▸ **Task requirements**:
Would you output the whole of the data exactly?

▸ **Exercise data**:
--- START ---
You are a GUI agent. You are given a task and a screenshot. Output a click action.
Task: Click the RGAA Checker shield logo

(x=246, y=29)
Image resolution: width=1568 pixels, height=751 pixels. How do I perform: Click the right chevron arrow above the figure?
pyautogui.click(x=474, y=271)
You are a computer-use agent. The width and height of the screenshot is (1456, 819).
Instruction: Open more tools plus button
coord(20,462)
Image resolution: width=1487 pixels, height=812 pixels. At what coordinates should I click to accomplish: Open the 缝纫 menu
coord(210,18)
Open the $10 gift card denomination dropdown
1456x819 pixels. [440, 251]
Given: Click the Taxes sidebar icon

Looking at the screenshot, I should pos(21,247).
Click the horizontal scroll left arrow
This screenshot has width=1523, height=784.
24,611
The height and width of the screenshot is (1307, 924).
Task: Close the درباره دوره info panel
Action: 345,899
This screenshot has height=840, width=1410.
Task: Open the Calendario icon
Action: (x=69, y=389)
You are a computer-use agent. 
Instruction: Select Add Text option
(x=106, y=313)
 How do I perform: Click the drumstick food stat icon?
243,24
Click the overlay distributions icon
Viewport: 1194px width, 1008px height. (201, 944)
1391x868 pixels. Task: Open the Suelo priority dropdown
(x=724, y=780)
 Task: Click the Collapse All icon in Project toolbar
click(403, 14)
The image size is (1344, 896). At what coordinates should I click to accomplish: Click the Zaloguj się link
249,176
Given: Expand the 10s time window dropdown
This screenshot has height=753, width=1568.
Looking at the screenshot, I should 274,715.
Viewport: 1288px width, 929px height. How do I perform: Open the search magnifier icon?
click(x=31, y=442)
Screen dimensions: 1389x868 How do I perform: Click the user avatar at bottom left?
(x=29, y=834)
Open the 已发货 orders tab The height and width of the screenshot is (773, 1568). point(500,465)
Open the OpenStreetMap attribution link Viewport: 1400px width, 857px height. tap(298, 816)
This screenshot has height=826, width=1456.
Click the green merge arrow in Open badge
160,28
--- END ---
▸ **Reply**:
You are a GUI agent. You are given a task and a screenshot. Output a click action.
Task: Click the RGAA Checker shield logo

(x=246, y=29)
Image resolution: width=1568 pixels, height=751 pixels. How do I perform: Click the right chevron arrow above the figure?
pyautogui.click(x=474, y=271)
You are a computer-use agent. The width and height of the screenshot is (1456, 819).
Instruction: Open more tools plus button
coord(20,462)
Image resolution: width=1487 pixels, height=812 pixels. At what coordinates should I click to accomplish: Open the 缝纫 menu
coord(210,18)
Open the $10 gift card denomination dropdown
1456x819 pixels. [440, 251]
Given: Click the Taxes sidebar icon

Looking at the screenshot, I should pos(21,247).
Click the horizontal scroll left arrow
This screenshot has width=1523, height=784.
24,611
The height and width of the screenshot is (1307, 924).
Task: Close the درباره دوره info panel
Action: 345,899
This screenshot has height=840, width=1410.
Task: Open the Calendario icon
Action: (x=69, y=389)
You are a computer-use agent. 
Instruction: Select Add Text option
(x=106, y=313)
 How do I perform: Click the drumstick food stat icon?
243,24
Click the overlay distributions icon
Viewport: 1194px width, 1008px height. (201, 944)
1391x868 pixels. Task: Open the Suelo priority dropdown
(x=724, y=780)
 Task: Click the Collapse All icon in Project toolbar
click(403, 14)
The image size is (1344, 896). At what coordinates should I click to accomplish: Click the Zaloguj się link
249,176
Given: Expand the 10s time window dropdown
This screenshot has height=753, width=1568.
Looking at the screenshot, I should 274,715.
Viewport: 1288px width, 929px height. How do I perform: Open the search magnifier icon?
click(x=31, y=442)
Screen dimensions: 1389x868 How do I perform: Click the user avatar at bottom left?
(x=29, y=834)
Open the 已发货 orders tab The height and width of the screenshot is (773, 1568). point(500,465)
Open the OpenStreetMap attribution link Viewport: 1400px width, 857px height. tap(298, 816)
This screenshot has height=826, width=1456.
Click the green merge arrow in Open badge
160,28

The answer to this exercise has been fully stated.